Exercise requirements »
a) Reproduce the passage of the refrigerator problem starting with "A refrigerator works" and going on through "4.2\,Joules$$   )".
b) In the refrigerator problem, how much heat must be removed every second to keep the refrigerated space at a constant temperature?

Document excerpt »
— Begin —
A refrigerator works between $${4^ \circ }C$$  and $${30^ \circ }C.$$  It is required to remove 600 calories of heat every second in order to keep the temperature of the refrigerated space constant. The power required is
(Take, $$1\,cal = 4.2\,Joules$$   )

Solution :
Given, temperature of source,
$$T = {30^ \circ }C = 30 + 273 \Rightarrow {T_1} = 303\,K$$
Temperature of sink, $${T_2} = {4^ \circ }C = 4 + 273$$
$${T_2} = 277\,K$$
As, we know that $$\frac{{{Q_1}}}{{{Q_2}}} = \frac{{{T_1}}}{{{T_2}}} \Rightarrow \frac{{{Q_2} + W}}{{{Q_2}}} = \frac{{{T_1}}}{{{T_2}}}\,\,\left\{ {\because W = {Q_1} - {Q_2}} \right\}$$
where $${{Q_2}}$$ is the amount of heat drawn from the sink (at $${{T_2}}$$ ), $$W$$ is workdone on working substance, $${{Q_1}}$$ is amount of heat rejected to source (at room temperature $${{T_1}}$$ ).
$$\eqalign{ & \Rightarrow W{T_2} + {T_2}{Q_2} = {T_1}{Q_2} \cr & \Rightarrow W{T_2} = {T_1}{Q_2} - {T_2}{Q_2} \cr & \Rightarrow W{T_2} = {Q_2}\left( {{T_1} - {T_2}} \right) \cr & \Rightarrow W = {Q_2}\left( {\frac{{{T_1}}}{{{T_2}}} - 1} \right) \cr & \Rightarrow W = 600 \times 4.2 \times \left( {\frac{{303}}{{277}} - 1} \right) \cr & W = 600 \times 4.2 \times \left( {\frac{{26}}{{277}}} \right) \cr & W = 236.5\,Joules \cr & {\text{Power}} = \frac{{{\text{Work done}}}}{{{\text{Time}}}} = \frac{W}{t} = \frac{{236.5}}{1} = 236.5\,W \cr} $$
— End —
Material »
— Begin —
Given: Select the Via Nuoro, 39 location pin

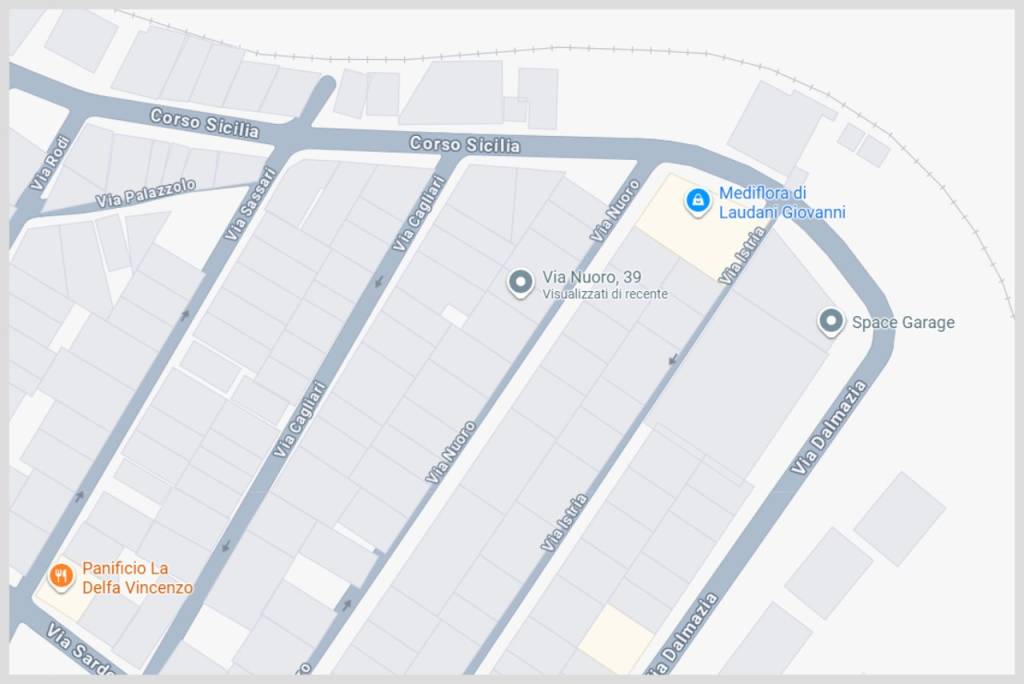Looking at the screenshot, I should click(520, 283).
— End —
— Begin —
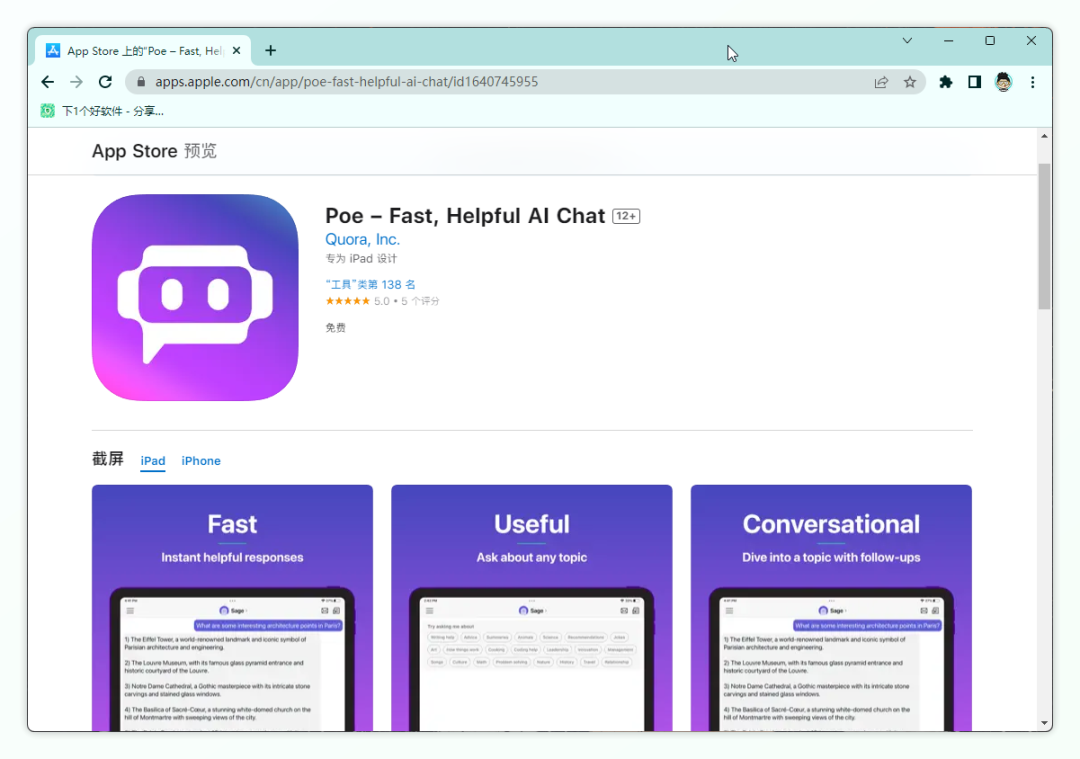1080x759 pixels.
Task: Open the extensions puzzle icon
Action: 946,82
— End —
List of solutions »
a)
A refrigerator works between $${4^ \circ }C$$  and $${30^ \circ }C.$$  It is required to remove 600 calories of heat every second in order to keep the temperature of the refrigerated space constant. The power required is
(Take, $$1\,cal = 4.2\,Joules$$   )

b) 600 calories